Two leading demographers have a new recommendation for reducing abortion rates worldwide: increase the effective use of contraceptives. Although it may seem like an obvious point, John Bongaarts, vice president of the Policy Research Division at the Population Council in New York, and Charles Westoff of Princeton University actually devised a mathematical model for predicting just how effective the greater use of contraception can be. They report their findings today in the September issue of the Population Council's journal, Studies in Family Planning.
To develop their model, Bongaarts and Westoff analyzed the relationship between abortion rates and a number of influences--including the number of reproductive years per woman, desired fertility rates, a woman's propensity to seek abortion, and the availability and effectiveness of contraception.
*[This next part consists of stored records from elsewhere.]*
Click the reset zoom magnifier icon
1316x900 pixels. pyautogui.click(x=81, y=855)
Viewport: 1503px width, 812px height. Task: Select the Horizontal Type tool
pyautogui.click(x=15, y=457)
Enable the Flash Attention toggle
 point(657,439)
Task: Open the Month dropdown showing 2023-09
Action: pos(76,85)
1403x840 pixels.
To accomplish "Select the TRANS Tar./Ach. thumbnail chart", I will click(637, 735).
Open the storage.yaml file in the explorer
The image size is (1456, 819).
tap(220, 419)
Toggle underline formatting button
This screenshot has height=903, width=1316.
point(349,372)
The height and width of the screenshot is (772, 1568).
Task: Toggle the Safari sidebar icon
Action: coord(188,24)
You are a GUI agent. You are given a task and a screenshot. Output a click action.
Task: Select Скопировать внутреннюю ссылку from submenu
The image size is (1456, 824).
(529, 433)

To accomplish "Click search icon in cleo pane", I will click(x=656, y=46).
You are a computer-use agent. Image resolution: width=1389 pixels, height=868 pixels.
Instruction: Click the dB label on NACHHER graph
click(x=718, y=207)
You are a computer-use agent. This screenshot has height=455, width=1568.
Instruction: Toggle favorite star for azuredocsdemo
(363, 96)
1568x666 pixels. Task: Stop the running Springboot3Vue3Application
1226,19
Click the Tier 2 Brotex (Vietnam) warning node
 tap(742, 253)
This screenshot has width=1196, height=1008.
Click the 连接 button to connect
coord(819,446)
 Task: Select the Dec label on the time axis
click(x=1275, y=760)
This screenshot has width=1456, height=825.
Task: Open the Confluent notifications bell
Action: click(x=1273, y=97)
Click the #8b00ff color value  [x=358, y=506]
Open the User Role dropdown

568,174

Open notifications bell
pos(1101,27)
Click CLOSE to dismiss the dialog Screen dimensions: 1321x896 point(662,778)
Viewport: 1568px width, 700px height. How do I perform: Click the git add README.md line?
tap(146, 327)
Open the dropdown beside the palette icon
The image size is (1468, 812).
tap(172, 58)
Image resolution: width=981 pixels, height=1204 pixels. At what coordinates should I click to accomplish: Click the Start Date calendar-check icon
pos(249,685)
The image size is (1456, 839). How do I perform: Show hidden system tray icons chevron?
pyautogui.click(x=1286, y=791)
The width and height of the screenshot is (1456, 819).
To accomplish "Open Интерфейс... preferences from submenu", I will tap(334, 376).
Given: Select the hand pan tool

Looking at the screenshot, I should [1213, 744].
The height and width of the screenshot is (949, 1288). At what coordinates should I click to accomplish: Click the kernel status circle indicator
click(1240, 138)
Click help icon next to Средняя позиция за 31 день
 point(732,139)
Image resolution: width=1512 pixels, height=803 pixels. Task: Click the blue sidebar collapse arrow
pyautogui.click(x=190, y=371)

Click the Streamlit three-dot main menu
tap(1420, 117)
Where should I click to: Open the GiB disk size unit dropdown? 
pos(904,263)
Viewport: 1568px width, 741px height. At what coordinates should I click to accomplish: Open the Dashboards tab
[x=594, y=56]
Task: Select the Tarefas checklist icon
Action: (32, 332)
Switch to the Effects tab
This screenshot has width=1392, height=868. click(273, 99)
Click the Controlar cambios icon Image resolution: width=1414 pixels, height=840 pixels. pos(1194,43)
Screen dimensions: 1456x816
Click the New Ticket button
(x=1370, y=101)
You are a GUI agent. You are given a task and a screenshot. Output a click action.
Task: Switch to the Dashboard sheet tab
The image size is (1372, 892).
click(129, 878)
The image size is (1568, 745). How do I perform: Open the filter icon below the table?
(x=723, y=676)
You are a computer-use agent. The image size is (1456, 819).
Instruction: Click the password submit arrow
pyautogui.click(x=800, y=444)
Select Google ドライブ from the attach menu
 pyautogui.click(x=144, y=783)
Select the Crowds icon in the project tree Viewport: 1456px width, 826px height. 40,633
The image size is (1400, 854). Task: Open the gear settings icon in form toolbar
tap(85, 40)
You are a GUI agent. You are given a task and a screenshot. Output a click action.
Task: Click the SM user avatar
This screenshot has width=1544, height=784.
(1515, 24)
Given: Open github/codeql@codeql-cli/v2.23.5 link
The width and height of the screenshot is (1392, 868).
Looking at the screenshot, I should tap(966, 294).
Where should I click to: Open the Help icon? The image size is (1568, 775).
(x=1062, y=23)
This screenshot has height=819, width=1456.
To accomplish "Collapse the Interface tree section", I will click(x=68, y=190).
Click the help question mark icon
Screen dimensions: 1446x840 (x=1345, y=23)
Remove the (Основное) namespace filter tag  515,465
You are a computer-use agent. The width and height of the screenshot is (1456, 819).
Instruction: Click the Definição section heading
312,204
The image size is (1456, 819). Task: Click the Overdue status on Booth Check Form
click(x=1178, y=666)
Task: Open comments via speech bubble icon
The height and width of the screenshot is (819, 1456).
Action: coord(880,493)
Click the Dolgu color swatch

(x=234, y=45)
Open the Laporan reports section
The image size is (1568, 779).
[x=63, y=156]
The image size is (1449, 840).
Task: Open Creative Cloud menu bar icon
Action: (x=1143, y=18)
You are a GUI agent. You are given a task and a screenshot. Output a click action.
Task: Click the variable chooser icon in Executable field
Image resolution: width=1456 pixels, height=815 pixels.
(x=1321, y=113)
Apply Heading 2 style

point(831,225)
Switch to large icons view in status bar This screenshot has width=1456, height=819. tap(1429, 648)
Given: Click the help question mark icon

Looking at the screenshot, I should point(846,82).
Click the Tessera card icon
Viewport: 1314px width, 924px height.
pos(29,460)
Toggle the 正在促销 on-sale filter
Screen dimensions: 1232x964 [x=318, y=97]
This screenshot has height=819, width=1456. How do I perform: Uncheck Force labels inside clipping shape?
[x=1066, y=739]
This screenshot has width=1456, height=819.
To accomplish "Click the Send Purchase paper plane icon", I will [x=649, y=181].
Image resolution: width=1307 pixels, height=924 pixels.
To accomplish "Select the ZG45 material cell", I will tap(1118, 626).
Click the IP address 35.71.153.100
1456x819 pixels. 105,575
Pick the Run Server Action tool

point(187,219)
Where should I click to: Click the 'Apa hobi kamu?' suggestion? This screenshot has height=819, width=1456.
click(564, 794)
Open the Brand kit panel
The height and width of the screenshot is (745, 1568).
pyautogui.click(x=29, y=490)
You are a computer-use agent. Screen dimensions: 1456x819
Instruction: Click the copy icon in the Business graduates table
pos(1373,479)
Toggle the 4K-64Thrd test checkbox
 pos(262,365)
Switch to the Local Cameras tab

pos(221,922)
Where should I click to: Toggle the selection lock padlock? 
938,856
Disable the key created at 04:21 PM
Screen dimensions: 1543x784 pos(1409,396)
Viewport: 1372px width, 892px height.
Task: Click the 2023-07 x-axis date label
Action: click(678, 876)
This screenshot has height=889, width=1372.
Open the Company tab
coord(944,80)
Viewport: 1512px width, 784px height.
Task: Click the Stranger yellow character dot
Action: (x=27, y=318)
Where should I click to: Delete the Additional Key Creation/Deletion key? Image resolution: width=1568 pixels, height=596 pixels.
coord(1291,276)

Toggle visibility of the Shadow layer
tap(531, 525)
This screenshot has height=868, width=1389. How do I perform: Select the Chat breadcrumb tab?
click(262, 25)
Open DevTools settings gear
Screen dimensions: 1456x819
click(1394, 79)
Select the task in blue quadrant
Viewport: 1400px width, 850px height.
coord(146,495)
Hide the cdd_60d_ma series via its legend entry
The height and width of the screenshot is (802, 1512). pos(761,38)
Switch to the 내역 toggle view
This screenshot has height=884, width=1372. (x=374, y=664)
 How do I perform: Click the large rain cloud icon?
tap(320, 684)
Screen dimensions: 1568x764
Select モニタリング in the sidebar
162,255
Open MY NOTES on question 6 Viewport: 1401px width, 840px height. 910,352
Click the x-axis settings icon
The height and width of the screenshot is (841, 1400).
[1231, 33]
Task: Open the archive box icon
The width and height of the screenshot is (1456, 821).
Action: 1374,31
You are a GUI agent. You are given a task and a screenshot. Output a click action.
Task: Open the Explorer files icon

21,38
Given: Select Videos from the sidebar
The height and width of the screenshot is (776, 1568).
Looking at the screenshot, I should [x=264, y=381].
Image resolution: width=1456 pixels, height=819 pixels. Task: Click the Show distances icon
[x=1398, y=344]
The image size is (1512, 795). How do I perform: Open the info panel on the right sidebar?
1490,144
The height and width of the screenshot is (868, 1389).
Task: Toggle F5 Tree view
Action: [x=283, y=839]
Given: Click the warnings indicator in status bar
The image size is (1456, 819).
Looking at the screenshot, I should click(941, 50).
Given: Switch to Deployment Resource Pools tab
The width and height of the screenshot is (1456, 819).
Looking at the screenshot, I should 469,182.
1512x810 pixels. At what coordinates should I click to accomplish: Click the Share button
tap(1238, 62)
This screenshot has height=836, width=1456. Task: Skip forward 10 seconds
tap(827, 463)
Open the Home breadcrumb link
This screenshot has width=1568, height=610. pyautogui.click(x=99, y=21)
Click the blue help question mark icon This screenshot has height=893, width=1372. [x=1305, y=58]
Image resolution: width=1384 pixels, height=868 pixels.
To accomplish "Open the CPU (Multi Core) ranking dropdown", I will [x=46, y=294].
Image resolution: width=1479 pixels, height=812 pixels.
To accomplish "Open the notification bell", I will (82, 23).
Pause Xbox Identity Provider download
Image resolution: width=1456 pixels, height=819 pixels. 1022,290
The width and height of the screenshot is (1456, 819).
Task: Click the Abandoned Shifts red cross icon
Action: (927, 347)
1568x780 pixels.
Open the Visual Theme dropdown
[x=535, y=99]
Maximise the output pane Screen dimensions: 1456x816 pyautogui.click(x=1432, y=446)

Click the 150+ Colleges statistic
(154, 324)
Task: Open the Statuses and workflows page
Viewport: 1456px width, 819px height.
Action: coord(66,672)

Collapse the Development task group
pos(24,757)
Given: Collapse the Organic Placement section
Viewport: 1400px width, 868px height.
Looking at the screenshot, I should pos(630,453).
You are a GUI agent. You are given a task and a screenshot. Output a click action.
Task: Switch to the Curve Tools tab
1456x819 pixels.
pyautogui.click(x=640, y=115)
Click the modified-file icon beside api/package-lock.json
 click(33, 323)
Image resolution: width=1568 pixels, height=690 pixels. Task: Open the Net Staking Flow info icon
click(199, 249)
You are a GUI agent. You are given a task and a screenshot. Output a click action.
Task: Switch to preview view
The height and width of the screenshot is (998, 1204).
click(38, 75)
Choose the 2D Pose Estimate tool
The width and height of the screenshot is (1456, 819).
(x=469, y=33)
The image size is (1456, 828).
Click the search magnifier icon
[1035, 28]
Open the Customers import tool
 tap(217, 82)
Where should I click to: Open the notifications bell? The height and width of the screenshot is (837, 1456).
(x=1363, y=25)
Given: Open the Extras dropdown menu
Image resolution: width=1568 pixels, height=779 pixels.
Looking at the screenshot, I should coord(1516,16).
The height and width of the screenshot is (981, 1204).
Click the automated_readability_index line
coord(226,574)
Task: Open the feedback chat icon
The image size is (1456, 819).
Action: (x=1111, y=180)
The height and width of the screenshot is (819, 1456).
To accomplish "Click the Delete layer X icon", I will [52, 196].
They calculated that in a population where half of all unintended pregnancies end in abortion, a 10-percentage-point rise in contraceptive prevalence would avert about 0.45 abortion per woman, assuming the form of contraception is at least 95 percent effective.
In fact, experts currently estimate that more than half of the roughly 79 million unintended pregnancies occurring each year end in abortion. Family planning programs in developing countries, where abortions can be particularly dangerous, have helped to lower the number performed, but, conclude Bongaarts and Westoff, "the reach and quality of these [family planning] services are still far from adequate.